Exercise details:
Only the lines of the listing below that run from the line with "This screenshot has height=544, width=1056." through the line with "Given: Click BUN" are to be set down, word for word. Pictures stay out.

The records:
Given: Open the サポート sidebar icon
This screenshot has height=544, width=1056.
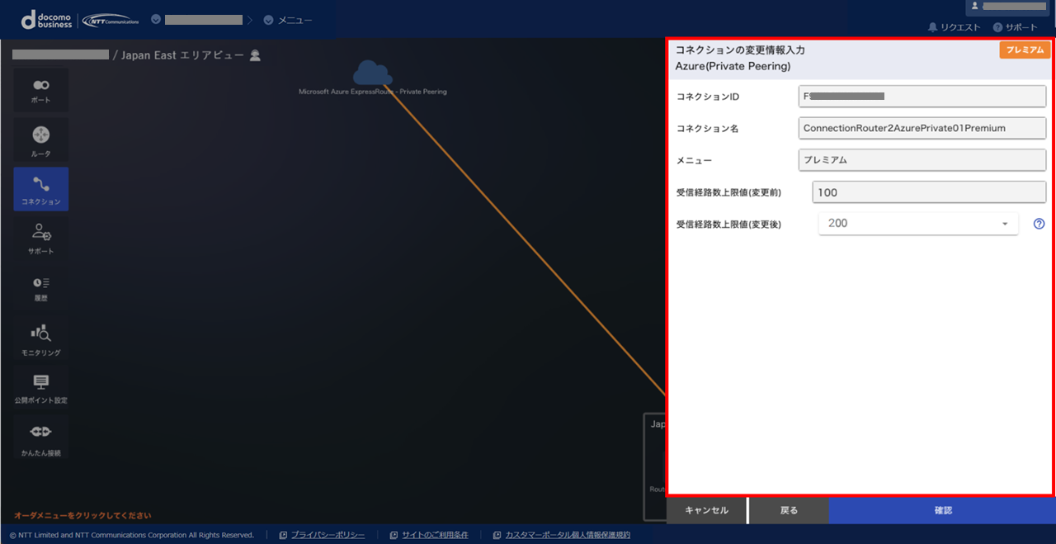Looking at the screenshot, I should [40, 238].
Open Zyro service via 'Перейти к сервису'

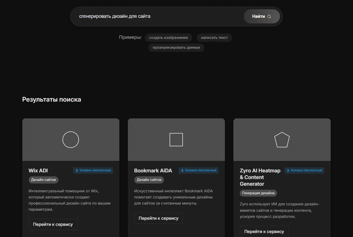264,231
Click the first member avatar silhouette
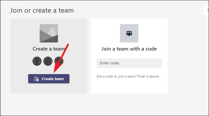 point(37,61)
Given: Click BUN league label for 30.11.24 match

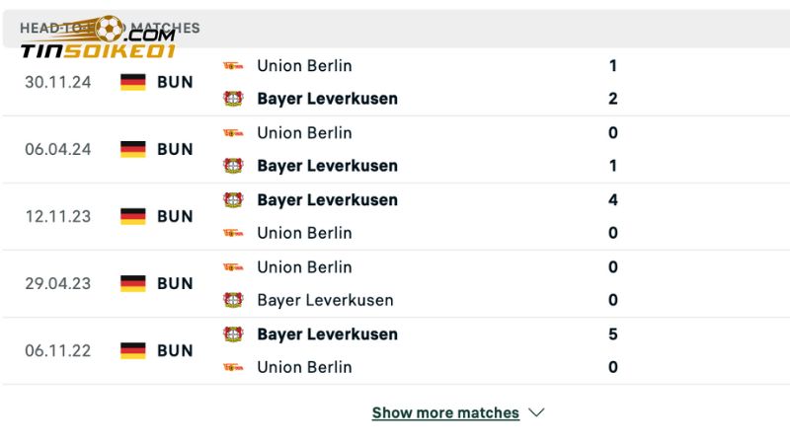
* * *
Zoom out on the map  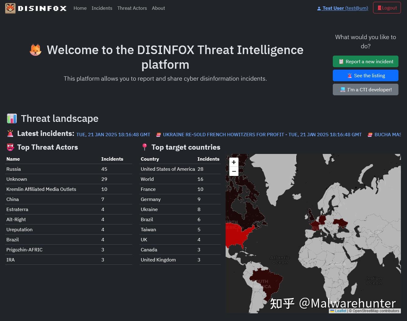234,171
---
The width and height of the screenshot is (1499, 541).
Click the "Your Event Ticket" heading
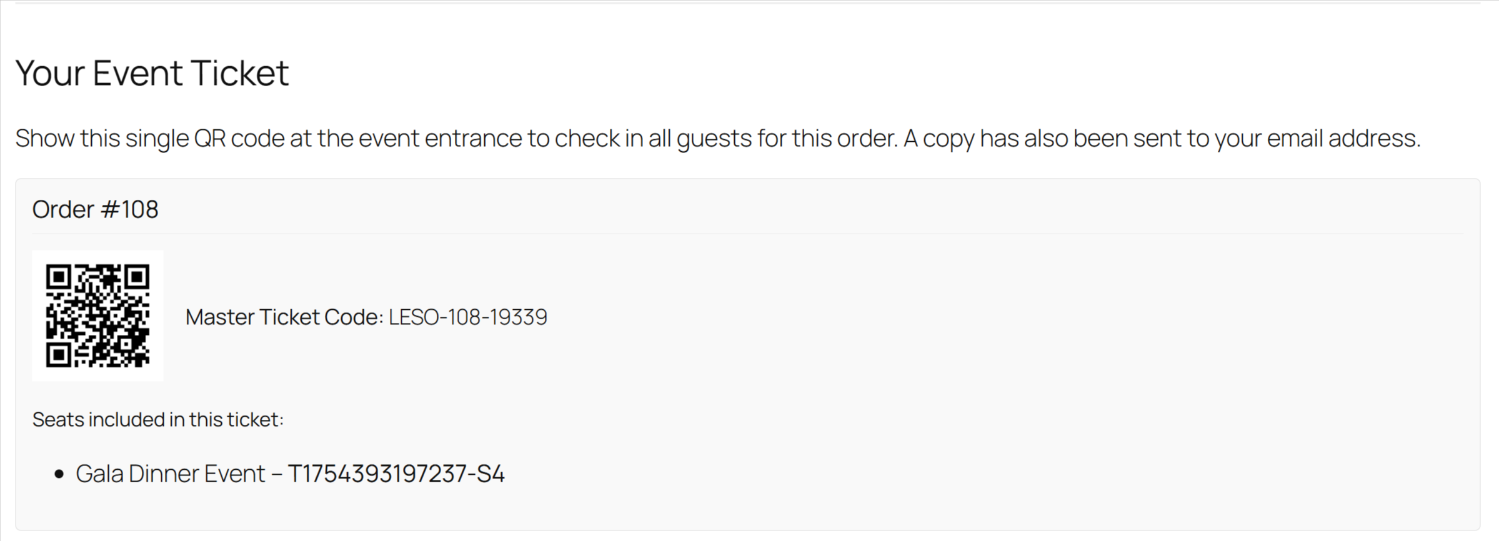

Response:
This screenshot has height=544, width=1056.
Looking at the screenshot, I should [40, 238].
Open Zyro service via 'Перейти к сервису'

264,231
Click the first member avatar silhouette
 point(37,61)
Given: Click BUN league label for 30.11.24 match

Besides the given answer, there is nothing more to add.